== Task 1 ==
From the FetchBrain SDK documentation, reproduce the passage from "Always Run Mode" up to and including "AI knows (default)".
== Task 2 ==
According to the FetchBrain SDK documentation, what is the default request timeout?
== Task 3 ==
Write the next part of the FetchBrain SDK documentation, picking up right after its last line.

== Document section ==
=====

@fetchbrain.com/sdk

The AI That Already Knows The Web - AI-powered scraping optimization for Crawlee

FetchBrain uses a neural network continuously trained on millions of web pages. Ask first → Get instant results. AI doesn't know? → We fetch & learn for next time.

Features

🚀 Instant Results - Skip redundant HTTP requests with pre-trained knowledge
🔄 Auto-Learning - AI automatically learns from scraped pages
🛡️ Graceful Degradation - Circuit breaker ensures your scraper never fails
📦 Request Batching - Optimized for high-concurrency scrapers
🔌 Crawlee Compatible - Works with CheerioCrawler, PlaywrightCrawler, and more

Installation

npm install @fetchbrain.com/sdk

Quick Start

import { FetchBrain } from "@fetchbrain.com/sdk";
import { CheerioCrawler } from "crawlee";

const crawler = FetchBrain.enhance(
  new CheerioCrawler({
    requestHandler: async ({ $, request, pushData }) => {
      // This only runs when AI needs to "learn" (new page)
      const data = {
        title: $("h1").text(),
        price: $(".price").text(),
      };
      await pushData(data);
    },
  }),
  {
    apiKey: process.env.FETCHBRAIN_API_KEY,
    intelligence: "high", // High confidence AI responses
    learning: true, // AI learns from scraped pages
  },
);

await crawler.run(urls);

How It Works

Before each request, FetchBrain queries the AI if it "knows" the URL
AI knows: Return data instantly from neural inference, skip HTTP request
AI learning: Run your scraper normally, then teach the AI

Your Scraper → FetchBrain SDK → AI knows? → YES → Return AI knowledge (skip request)
                              → NO  → Run scraper → AI learns for next time

Configuration

interface FetchBrainConfig {
  // Required
  apiKey: string;

  // Optional
  baseUrl?: string; // API URL (default: production)
  intelligence?: IntelligenceLevel; // AI accuracy level
  learning?: boolean; // Enable AI learning (default: true)
  alwaysRun?: boolean | string | string[]; // Which handlers to run (default: false)
  timeout?: number; // Request timeout in ms (default: 500)
  debug?: boolean; // Enable debug logging
}

Intelligence Levels

Level	Description
`realtime`	Live AI inference, highest accuracy
`high`	High confidence responses
`standard`	Balanced accuracy and speed
`deep`	Deep knowledge, broader coverage

Always Run Mode

Control which handlers run when AI knows the page. Useful for routers with multiple handlers:

// Skip all handlers when AI knows (default)
FetchBrain.enhance(crawler, { alwaysRun: false });

// Always run all handlers
FetchBrain.enhance(crawler, { alwaysRun: true });

// Only run 'listing' handler (skip 'detail' when AI knows)

=====

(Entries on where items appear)
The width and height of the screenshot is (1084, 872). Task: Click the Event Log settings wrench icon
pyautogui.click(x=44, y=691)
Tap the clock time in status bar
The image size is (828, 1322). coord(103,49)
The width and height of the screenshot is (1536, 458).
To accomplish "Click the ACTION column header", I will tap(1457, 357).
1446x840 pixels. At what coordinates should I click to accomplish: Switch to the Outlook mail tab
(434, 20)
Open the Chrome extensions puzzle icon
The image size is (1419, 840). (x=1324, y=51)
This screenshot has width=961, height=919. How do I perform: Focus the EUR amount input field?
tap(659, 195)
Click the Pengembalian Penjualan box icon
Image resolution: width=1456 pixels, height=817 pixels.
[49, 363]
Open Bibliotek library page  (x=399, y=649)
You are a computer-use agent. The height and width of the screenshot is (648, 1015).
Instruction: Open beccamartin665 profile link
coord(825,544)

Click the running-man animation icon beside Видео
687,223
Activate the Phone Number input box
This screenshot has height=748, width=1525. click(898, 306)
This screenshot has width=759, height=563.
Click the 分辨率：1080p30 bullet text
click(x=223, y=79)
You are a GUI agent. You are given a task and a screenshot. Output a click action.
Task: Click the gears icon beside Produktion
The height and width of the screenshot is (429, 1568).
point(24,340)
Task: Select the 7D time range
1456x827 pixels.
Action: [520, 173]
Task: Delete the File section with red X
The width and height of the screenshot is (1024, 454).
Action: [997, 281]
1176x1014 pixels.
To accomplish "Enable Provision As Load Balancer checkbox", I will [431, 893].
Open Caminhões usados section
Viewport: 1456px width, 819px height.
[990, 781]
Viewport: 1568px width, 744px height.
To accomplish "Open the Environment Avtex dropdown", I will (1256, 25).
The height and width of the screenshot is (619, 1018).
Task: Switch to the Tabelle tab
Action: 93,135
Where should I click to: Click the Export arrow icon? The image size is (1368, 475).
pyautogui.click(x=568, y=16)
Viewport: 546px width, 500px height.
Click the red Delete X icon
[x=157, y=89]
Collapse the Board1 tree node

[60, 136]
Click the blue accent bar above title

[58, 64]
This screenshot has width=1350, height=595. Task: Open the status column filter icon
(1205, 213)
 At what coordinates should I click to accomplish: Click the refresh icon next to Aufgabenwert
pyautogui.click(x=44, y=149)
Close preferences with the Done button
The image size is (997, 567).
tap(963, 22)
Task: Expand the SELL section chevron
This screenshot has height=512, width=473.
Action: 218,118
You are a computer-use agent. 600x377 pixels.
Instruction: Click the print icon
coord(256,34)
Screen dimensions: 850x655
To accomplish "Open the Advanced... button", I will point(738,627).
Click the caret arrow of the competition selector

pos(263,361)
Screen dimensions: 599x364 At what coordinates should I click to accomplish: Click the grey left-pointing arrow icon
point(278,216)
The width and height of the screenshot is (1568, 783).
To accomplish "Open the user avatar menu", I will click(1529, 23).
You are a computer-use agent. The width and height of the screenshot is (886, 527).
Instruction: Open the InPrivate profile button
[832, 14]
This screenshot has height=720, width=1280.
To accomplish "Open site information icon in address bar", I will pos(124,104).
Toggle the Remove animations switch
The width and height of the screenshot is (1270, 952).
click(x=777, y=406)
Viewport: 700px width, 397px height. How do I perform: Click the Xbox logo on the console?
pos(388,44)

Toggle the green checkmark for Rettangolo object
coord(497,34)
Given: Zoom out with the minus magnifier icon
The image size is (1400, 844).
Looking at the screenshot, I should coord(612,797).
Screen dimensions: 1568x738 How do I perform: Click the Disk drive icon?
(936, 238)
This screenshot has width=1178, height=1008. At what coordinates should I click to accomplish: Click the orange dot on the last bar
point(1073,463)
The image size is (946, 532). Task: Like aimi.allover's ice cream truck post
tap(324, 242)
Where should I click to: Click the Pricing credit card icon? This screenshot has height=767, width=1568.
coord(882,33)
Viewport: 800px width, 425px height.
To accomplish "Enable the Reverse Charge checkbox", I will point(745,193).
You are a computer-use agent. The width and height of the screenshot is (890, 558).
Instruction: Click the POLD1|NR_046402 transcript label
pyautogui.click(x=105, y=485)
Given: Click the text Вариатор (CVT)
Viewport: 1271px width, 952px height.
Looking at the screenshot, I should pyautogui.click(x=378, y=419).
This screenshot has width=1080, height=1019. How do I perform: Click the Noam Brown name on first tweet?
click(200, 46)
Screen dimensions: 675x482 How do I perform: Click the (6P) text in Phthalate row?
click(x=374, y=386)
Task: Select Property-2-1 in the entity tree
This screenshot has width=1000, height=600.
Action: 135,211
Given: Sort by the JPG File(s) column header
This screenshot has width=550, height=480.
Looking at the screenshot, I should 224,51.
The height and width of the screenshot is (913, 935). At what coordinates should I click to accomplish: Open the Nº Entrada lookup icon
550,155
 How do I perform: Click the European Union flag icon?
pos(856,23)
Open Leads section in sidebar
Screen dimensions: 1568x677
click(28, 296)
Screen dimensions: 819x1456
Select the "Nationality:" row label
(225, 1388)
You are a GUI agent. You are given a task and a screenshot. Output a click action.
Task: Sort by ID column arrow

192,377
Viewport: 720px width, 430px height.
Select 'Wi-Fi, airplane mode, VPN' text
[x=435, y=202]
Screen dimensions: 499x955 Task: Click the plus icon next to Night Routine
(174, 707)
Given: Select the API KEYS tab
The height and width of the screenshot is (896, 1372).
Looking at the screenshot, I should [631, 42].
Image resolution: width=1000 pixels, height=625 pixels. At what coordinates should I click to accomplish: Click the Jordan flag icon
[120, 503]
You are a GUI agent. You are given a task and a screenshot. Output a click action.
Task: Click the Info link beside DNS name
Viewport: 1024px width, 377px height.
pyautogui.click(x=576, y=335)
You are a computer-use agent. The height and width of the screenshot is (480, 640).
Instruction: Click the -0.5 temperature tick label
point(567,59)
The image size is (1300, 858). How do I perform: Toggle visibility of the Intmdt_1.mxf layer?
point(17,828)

=====

== Final answer 1 ==
Always Run Mode

Control which handlers run when AI knows the page. Useful for routers with multiple handlers:

// Skip all handlers when AI knows (default)

== Final answer 2 ==
500 milliseconds.

== Final answer 3 ==
FetchBrain.enhance(crawler, { alwaysRun: "listing" });

// Run multiple specific handlers
FetchBrain.enhance(crawler, { alwaysRun: ["listing", "category"] });

Value	Behavior
`false` (default)	Auto-skip all handlers when AI knows
`true`	Always run all handlers
`'listing'`	Only run handler with label 'listing'
`['listing', 'category']`	Run handlers with these labels

AI Context in Handler

Access AI data directly in your handler via context.ai:

const crawler = FetchBrain.enhance(
  new CheerioCrawler({
    requestHandler: async ({ $, request, ai, pushData }) => {
      // Check if AI already knows this page
      if (ai?.known && ai.confidence! > 0.9) {
        console.log("AI knows this page with high confidence");

        // Option 1: Use AI data directly (skip scraping)
        await ai.useAIData();
        return;

        // Option 2: Compare AI data with scraped data
        // const scraped = { title: $('h1').text() };
        // console.log('AI:', ai.data, 'Scraped:', scraped);
      }

      // Scrape normally if AI doesn't know
      const data = { title: $("h1").text() };
      await pushData(data);
    },
  }),
  { apiKey: "your-api-key", alwaysRun: true },
);

`context.ai` Properties

Property	Type	Description
`known`	boolean	Whether AI knows this URL
`data`	object	AI data (if known)
`confidence`	number	Confidence score 0-1
`learnedAt`	string	When AI learned this
`useAIData()`	function	Push AI data and skip scraping

Using Dataset.pushData

⚠️ Important: AI learning only happens when you use context.pushData() or the SDK's pushData() wrapper below. Direct calls to Dataset.pushData() will not trigger learning, and the AI won't recognize these URLs in future runs.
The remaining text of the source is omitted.